Dataset entries

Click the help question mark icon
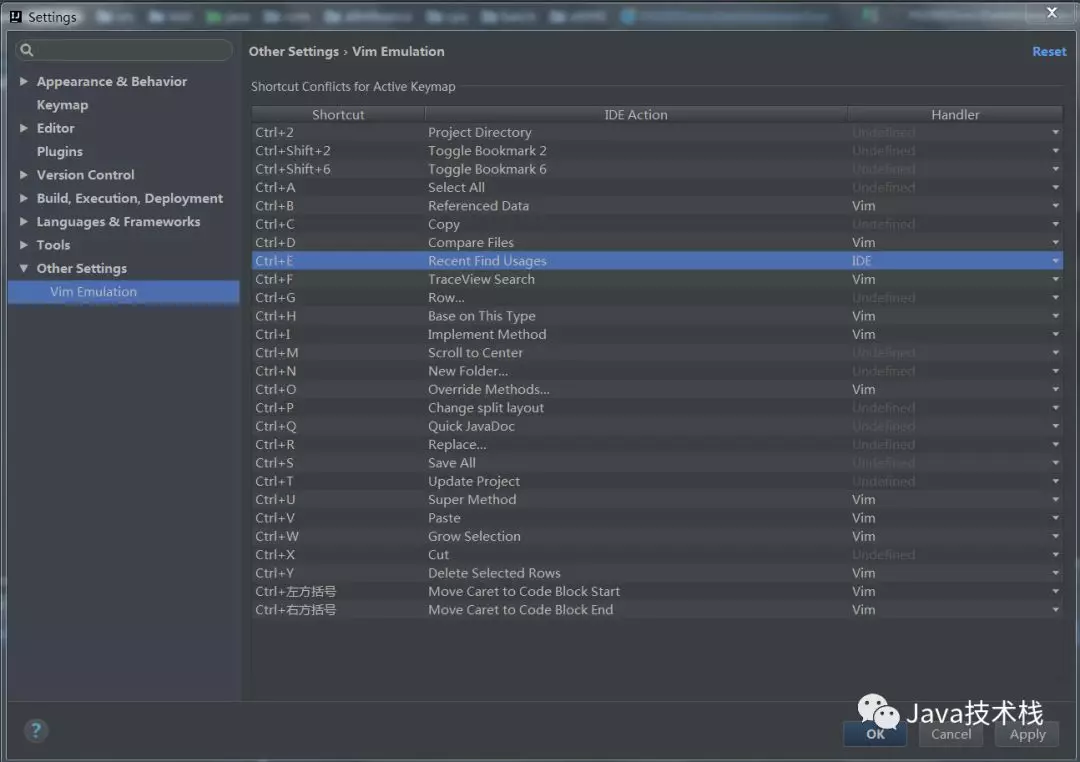This screenshot has height=762, width=1080. (35, 730)
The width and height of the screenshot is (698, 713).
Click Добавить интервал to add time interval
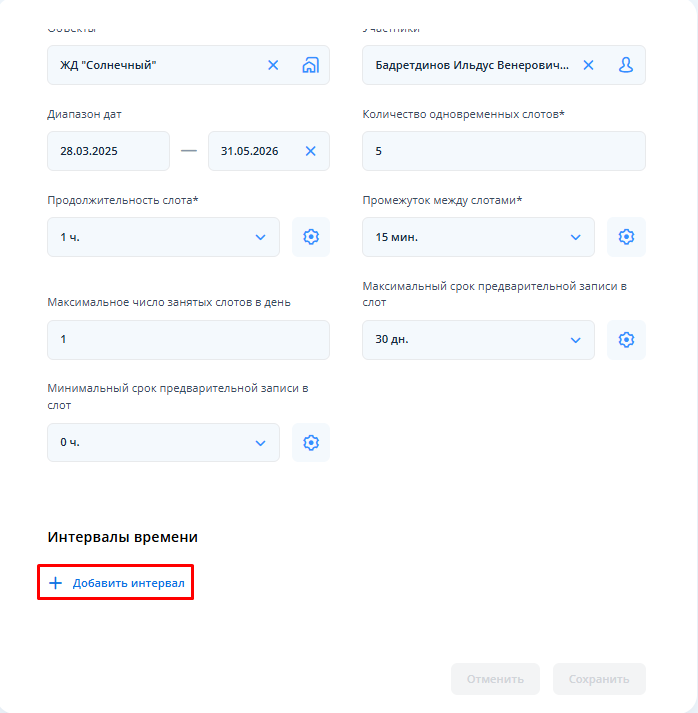pyautogui.click(x=116, y=583)
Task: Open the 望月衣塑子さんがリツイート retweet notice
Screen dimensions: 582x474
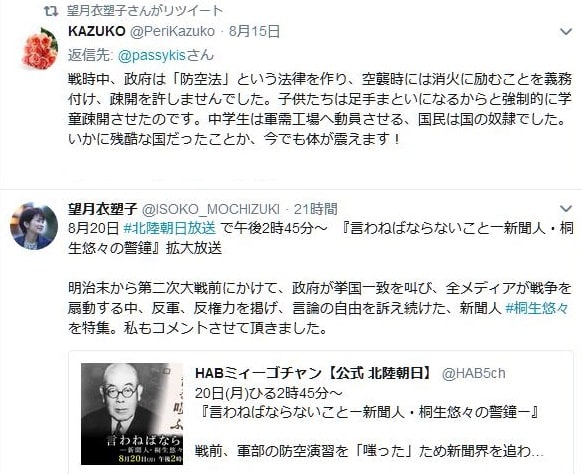Action: pos(145,11)
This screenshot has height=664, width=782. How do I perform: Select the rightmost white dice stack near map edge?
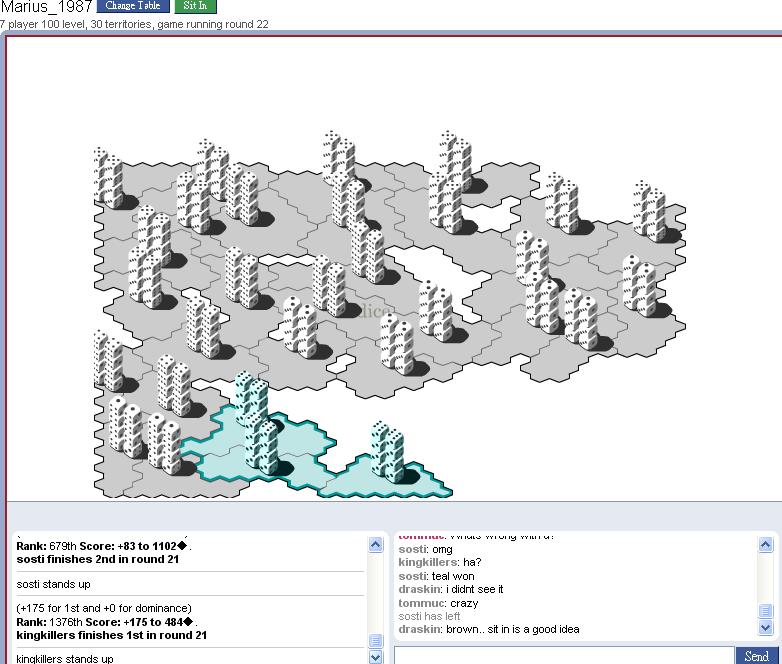tap(639, 285)
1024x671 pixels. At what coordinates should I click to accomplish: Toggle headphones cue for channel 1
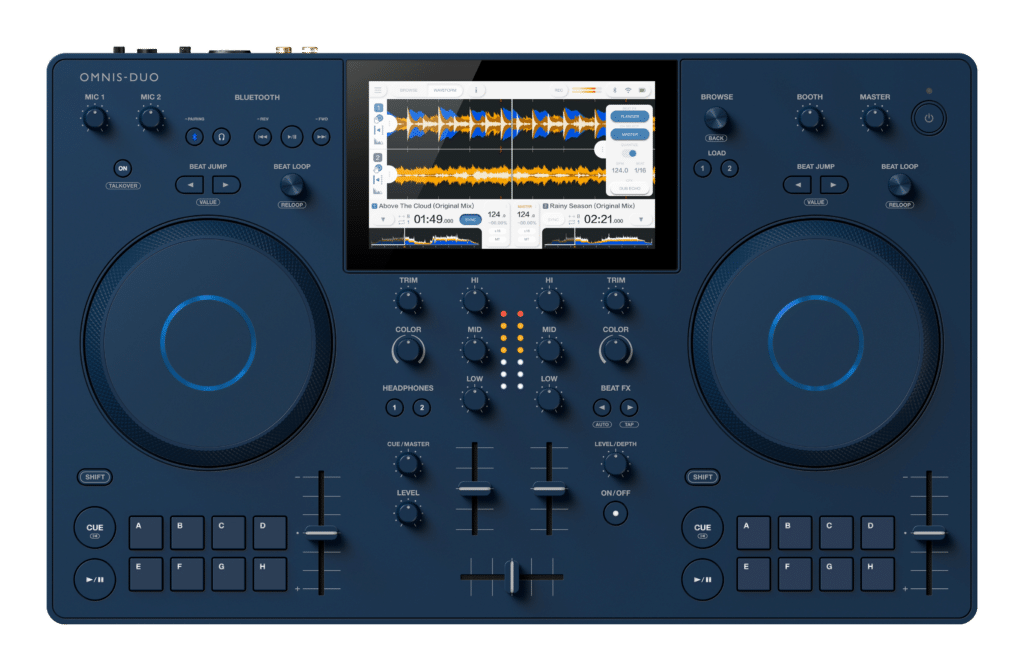pos(395,407)
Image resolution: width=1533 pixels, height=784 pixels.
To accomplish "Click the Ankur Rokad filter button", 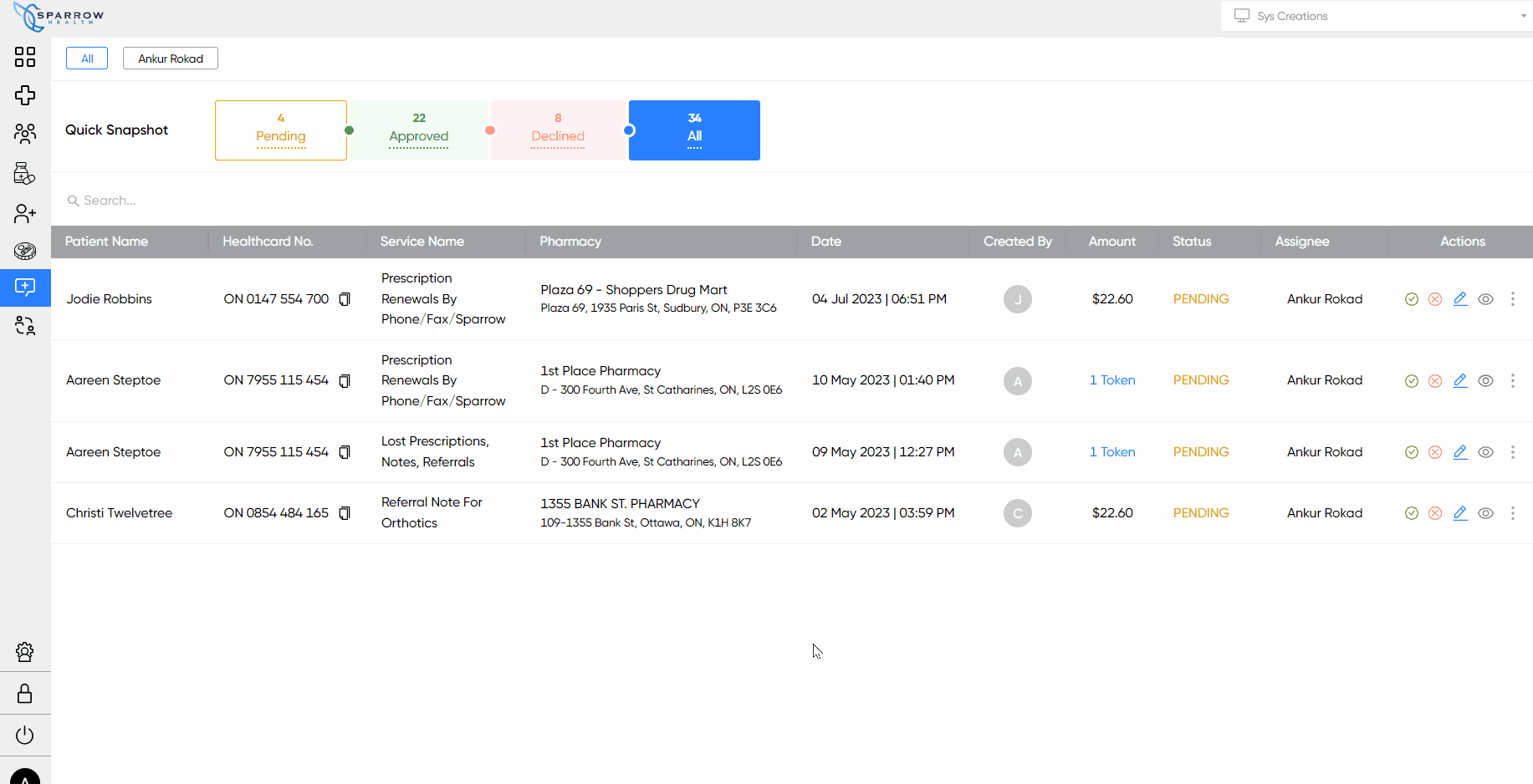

What is expected:
Every line from the one containing "1024x671 pixels. At" to the final line of the records must be transcribed exactly, both ends included, with the pictures left out.

Answer to this problem:
1024x671 pixels. At what coordinates should I click to accomplish: Toggle headphones cue for channel 1
pos(395,407)
Image resolution: width=1533 pixels, height=784 pixels.
To accomplish "Click the Ankur Rokad filter button", 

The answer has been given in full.